• [Data provided]:
[Start of section]

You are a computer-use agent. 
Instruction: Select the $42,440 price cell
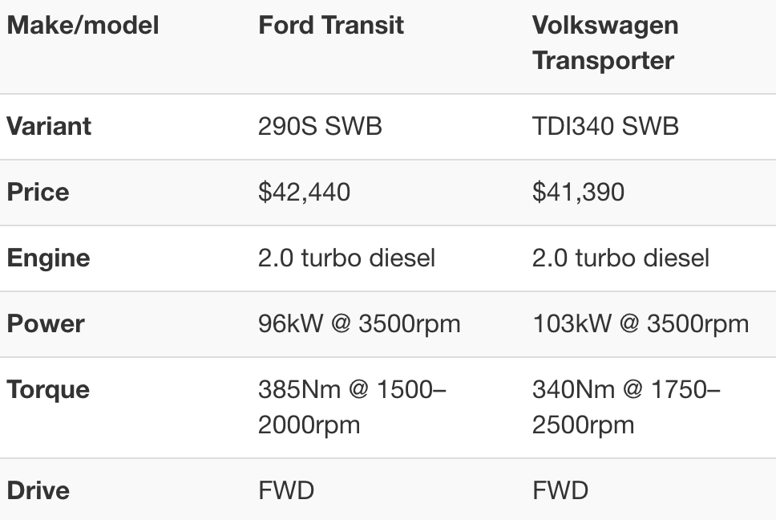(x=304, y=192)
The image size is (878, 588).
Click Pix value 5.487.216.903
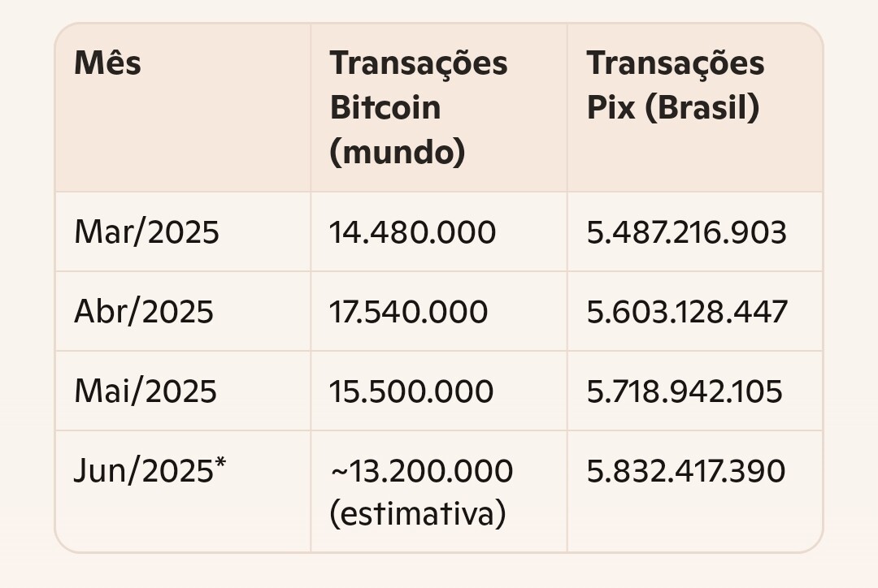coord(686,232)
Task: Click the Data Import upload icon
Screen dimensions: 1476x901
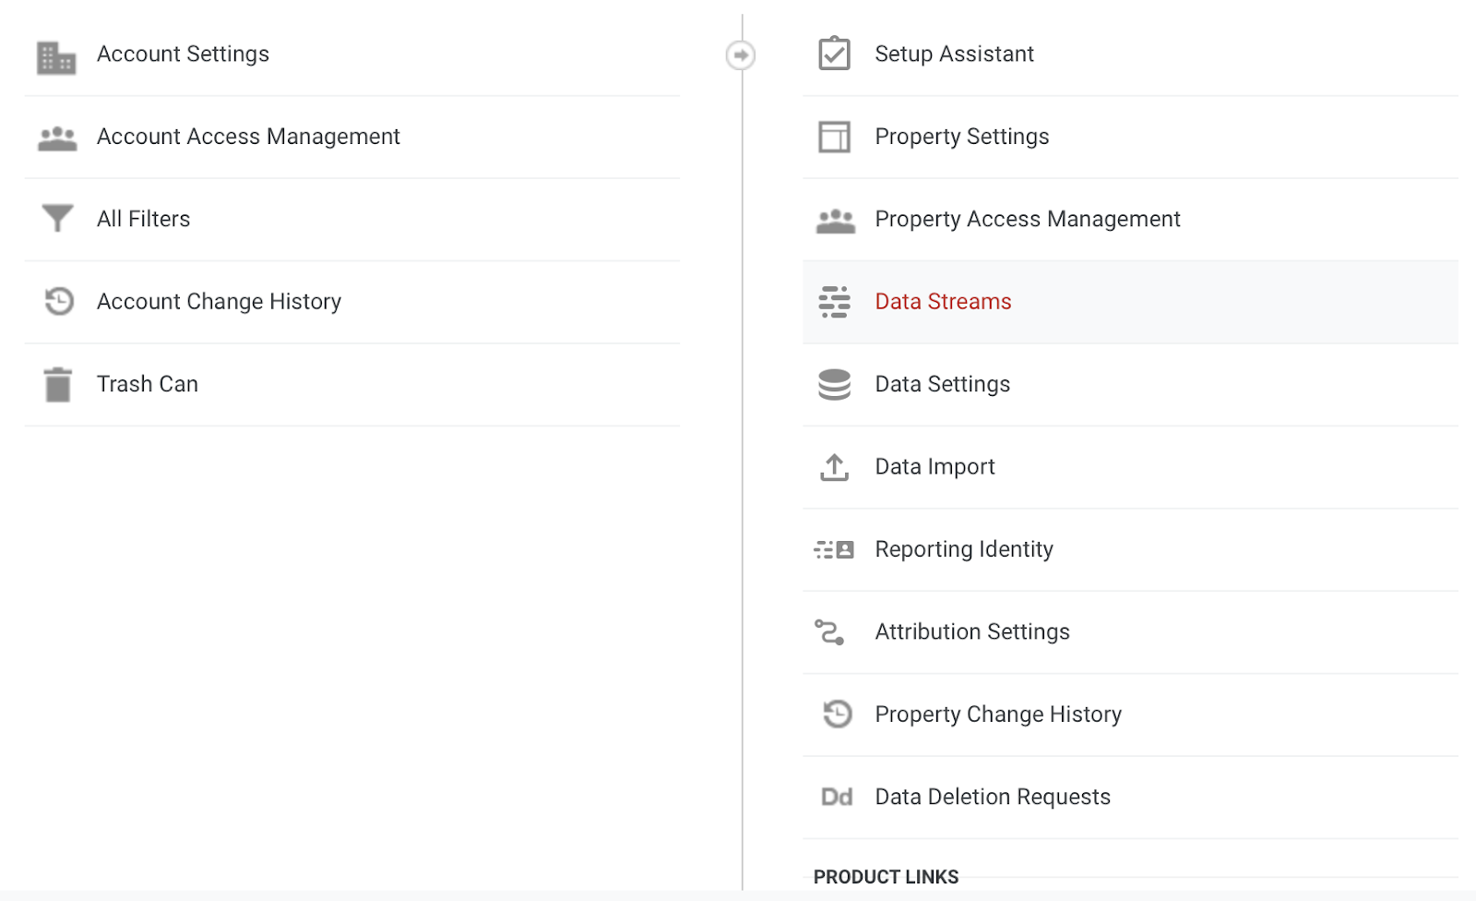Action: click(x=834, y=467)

[End of section]
[Start of section]

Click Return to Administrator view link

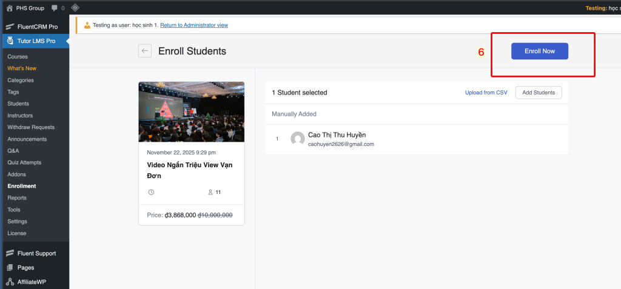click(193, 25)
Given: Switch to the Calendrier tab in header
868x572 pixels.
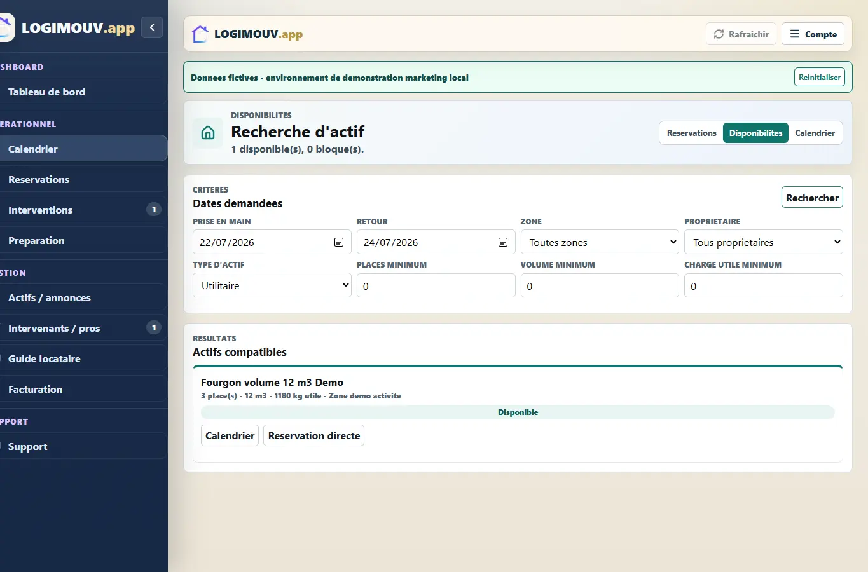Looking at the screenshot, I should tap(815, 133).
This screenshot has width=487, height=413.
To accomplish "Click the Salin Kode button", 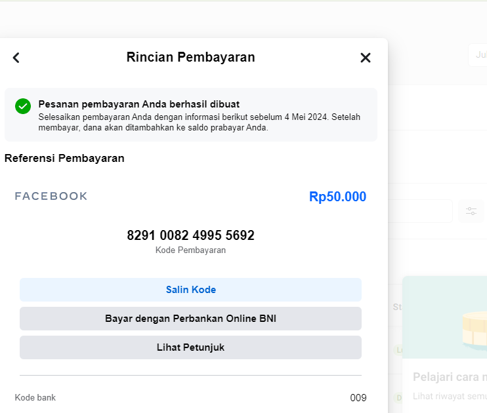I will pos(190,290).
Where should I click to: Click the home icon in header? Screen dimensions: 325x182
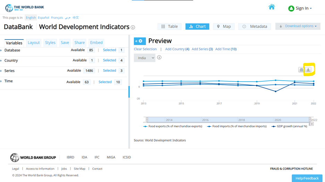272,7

[End of section]
[Start of section]

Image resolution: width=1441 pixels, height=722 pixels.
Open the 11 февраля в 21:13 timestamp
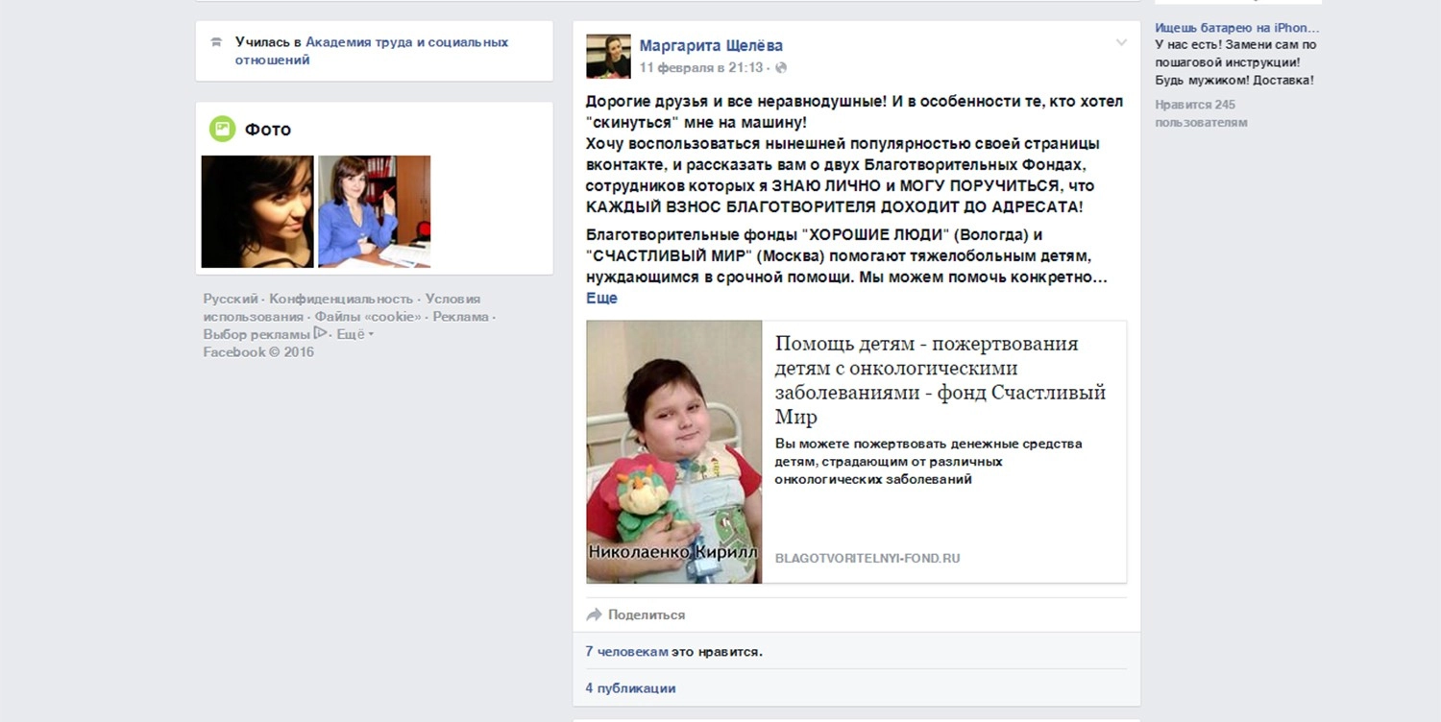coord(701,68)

[End of section]

• [Assignment]: Wherever a line of the entries holds the string "height", copy that line.

• [Answer to this problem]:
This screenshot has width=487, height=413.
Image resolution: width=1441 pixels, height=722 pixels.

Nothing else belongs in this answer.